EXERCISE REQUIREMENTS:
#1 Duplicate everything in the blog post about reading from "Booking Through Thursday: Volume" down to "sense, did it.".
#2 In the blog post about reading, which book does the writer say they never finished?
#3 Write the next part of the blog post about reading habits, starting after its last sentence.

BEGIN DOCUMENT EXTRACT

Archive for the ‘booking through Thursday’ category.

Catching up what I missed when I was younger, that’s what I’m doing!

Booking Through Thursday: Volume
Would you say that you read about the same amount now as when you were younger? More? Less?
Why?

This is a tricky question, really! I’m pretty sure I read more when I was younger—at least when it came to actual “volume”, ie number of pages or words actually read. I still read, but I don’t think I read as much, and it’s mostly because of time constraints—work, the internet, trying to write porn fiction fanfiction—and I’m pretty sure what I read now is much less dense than what I read when I was younger.

Hah, that didn’t make much sense, did it.

The “why” part is probably harder to answer. This is also where I ramble, and not really answer the question!

I learned to read when I was five. Or somewhere around that age, because I think I was already able to read when I was in kindergarten. I suppose that’s nothing special; a lot of kids learn to read early. I started with the usual kid books—those Ladybird books, and then I graduated to Enid Blyton and similar books for younger children. Somewhere between the ages ten to eighteen, I managed to skip the whole young adult range of books: at that point, I’d never read the Narnia books, I had no interest in Anne of Green Gables and the subsequent books, I had no idea that The Dark is Rising sequence existed, I had no clue that there was this woman called Diana Wynne Jones who wrote hysterically funny and really clever books about magic.

I started clambering over my father’s bookshelf when I finished the Enid Blyton books and ended with books by Tolstoy and Hemingway and Steinback. He had all the old editions of the Penguin Classics like the Iliad and The Travels of Marco Polo, and books translated from Arabic and multitude of dictionaries. So I ended up reading those books instead (I never finished Anna Karenina, but hey, I was twelve). I went to boarding school when I was almost thirteen, and I guess the trend continued, except that I found fantasy and science fiction books, and I pretty much latched on to those until I finished school.

END DOCUMENT EXTRACT
BEGIN MATERIAL PROVIDED

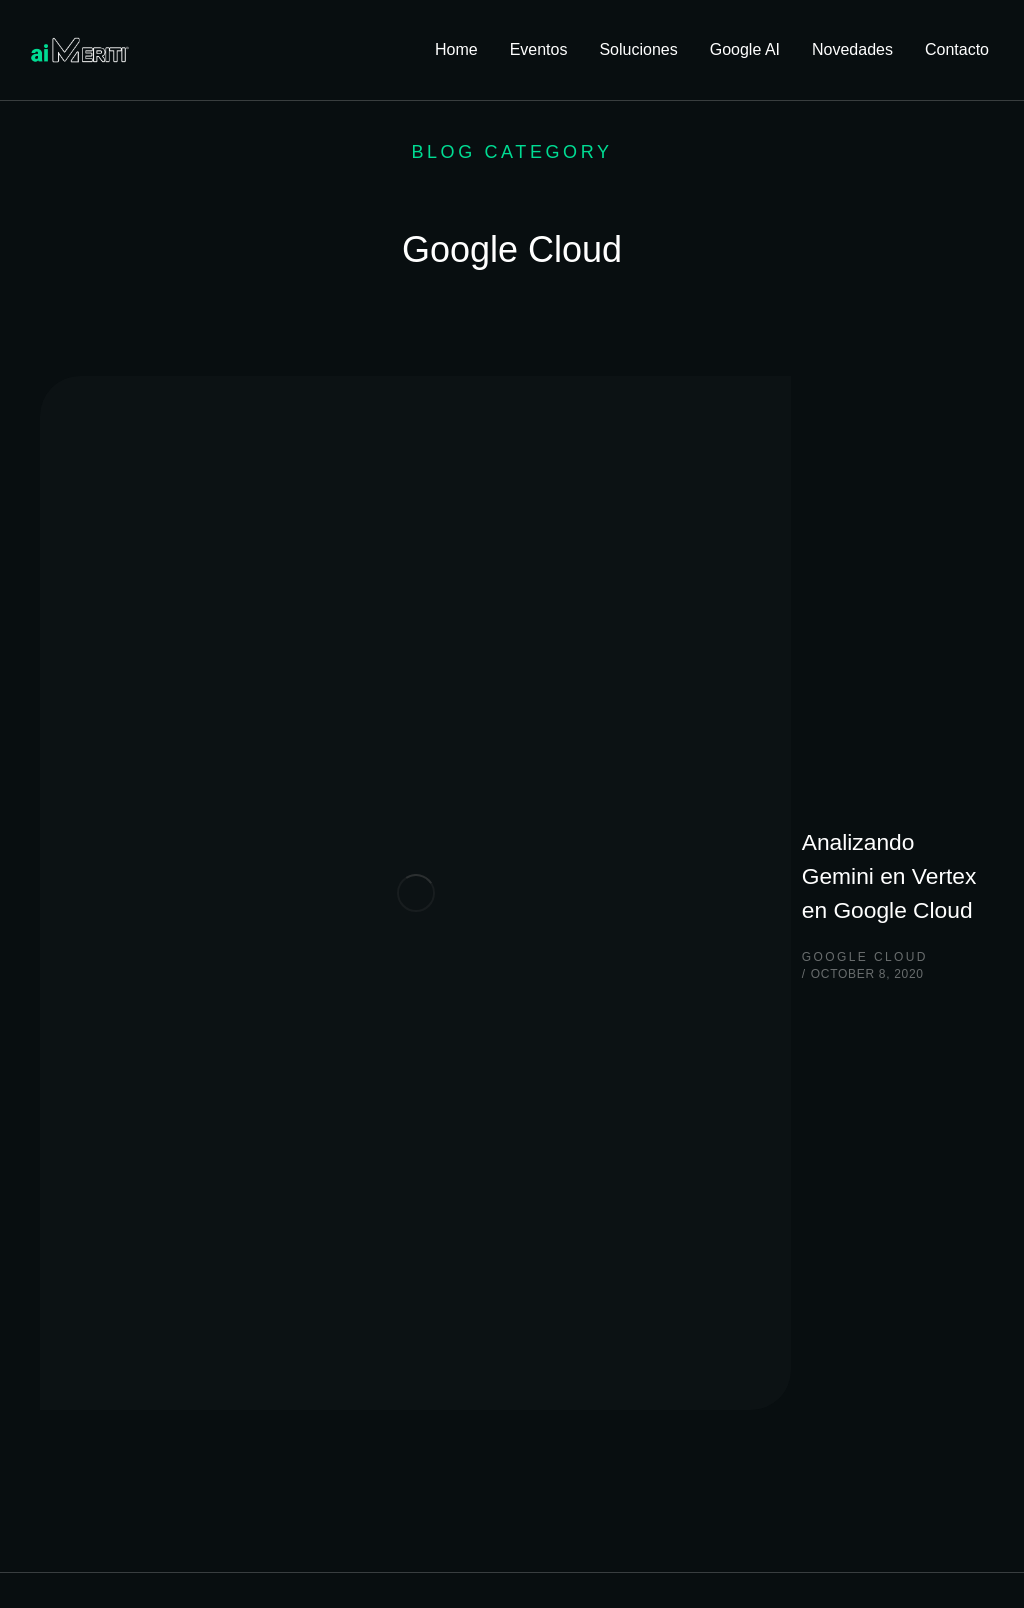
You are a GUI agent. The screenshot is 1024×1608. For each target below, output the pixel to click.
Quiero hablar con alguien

END MATERIAL PROVIDED

ANSWERS TO EACH TASK:
#1
Booking Through Thursday: Volume
Would you say that you read about the same amount now as when you were younger? More? Less?
Why?

This is a tricky question, really! I’m pretty sure I read more when I was younger—at least when it came to actual “volume”, ie number of pages or words actually read. I still read, but I don’t think I read as much, and it’s mostly because of time constraints—work, the internet, trying to write porn fiction fanfiction—and I’m pretty sure what I read now is much less dense than what I read when I was younger.

Hah, that didn’t make much sense, did it.

#2 Anna Karenina.

#3
I did read some YA books then, but it never dawned to me to categorise them as such. I remember Scott O’Dell’s Island of the Blue Dolphins and Nina Bawden’s Carrie’s War, and Harper Lee’s To Kill a Mockingbird was required reading when I was in the second or third form. But I read awfully few of them, that’s for sure.

I went to university. I struggled to find time to read—I was an engineering major and I had no required language classes, so most of my reading time found me stuck in some horribly thick tome of Theoretical Mechanics and the like. I barely read, then.

Somewhere along the way between graduating and getting a job, I began reading the Harry Potter books, thanks to my mother, who bought them for my youngest sister, who was then around fifteen. (She’s almost eight years younger than me.) It was only at that point I realised that there was this whole niche for this type of fiction, and I wondered why I never noticed this before. I started alternating between my fantasy books and these new YA books I found, and I found myself enjoying them a lot, probably even more than the fantasy series that were pretty much my staple diet when it came to reading.

So that’s what I read now—mostly young adult fiction, and that’s what you’ll find on my bookshelf. So maybe in terms of sheer number of books, it would look like I am reading a greater number of books now, but the books are thinner and the text is larger, so I’d hesitate to say that I’m reading more. But I do enjoy what I read now, and that’s more important, don’t you think? :)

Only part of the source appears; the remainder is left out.